• **TRY IT**:
Count the lines in the records below that contain the word "computer", and give that figure alone.

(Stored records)
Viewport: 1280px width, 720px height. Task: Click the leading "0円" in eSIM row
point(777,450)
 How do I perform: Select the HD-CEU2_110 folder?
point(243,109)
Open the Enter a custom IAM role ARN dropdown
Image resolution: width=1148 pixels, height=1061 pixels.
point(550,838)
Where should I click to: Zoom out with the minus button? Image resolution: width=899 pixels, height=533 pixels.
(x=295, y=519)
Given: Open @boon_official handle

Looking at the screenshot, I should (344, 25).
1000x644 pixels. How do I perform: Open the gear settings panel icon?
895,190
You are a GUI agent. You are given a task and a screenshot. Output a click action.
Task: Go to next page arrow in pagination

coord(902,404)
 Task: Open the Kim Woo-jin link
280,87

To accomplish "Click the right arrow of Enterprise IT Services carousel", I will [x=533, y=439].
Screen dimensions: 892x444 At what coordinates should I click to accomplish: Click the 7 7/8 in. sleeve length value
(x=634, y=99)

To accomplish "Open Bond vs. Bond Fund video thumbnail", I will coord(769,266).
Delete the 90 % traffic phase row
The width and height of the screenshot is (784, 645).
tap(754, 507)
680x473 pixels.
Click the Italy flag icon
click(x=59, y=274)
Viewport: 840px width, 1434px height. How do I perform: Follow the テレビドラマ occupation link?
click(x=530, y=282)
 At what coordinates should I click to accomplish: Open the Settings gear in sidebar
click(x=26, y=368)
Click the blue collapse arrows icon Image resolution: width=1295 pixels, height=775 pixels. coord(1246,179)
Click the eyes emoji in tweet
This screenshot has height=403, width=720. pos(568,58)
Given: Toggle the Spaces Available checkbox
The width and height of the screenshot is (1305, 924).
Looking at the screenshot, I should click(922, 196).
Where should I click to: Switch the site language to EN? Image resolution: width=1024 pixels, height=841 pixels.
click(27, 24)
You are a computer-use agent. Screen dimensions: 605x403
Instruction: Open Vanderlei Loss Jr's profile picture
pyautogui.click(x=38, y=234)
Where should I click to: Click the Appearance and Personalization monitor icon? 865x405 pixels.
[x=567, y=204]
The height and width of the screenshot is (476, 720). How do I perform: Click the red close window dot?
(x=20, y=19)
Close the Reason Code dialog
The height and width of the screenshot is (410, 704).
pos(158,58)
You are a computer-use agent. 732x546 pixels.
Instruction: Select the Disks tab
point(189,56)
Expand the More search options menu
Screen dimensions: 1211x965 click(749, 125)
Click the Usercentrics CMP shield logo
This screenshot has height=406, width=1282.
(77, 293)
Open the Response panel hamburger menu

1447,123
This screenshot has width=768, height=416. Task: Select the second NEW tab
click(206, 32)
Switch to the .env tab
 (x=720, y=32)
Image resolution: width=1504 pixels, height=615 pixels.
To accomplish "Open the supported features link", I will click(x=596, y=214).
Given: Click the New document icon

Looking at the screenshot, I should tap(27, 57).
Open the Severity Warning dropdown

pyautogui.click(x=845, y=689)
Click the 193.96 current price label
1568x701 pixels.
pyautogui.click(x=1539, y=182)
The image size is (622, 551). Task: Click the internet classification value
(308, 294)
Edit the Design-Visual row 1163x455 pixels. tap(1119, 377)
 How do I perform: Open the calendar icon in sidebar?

• **ANSWER SPACE**:
2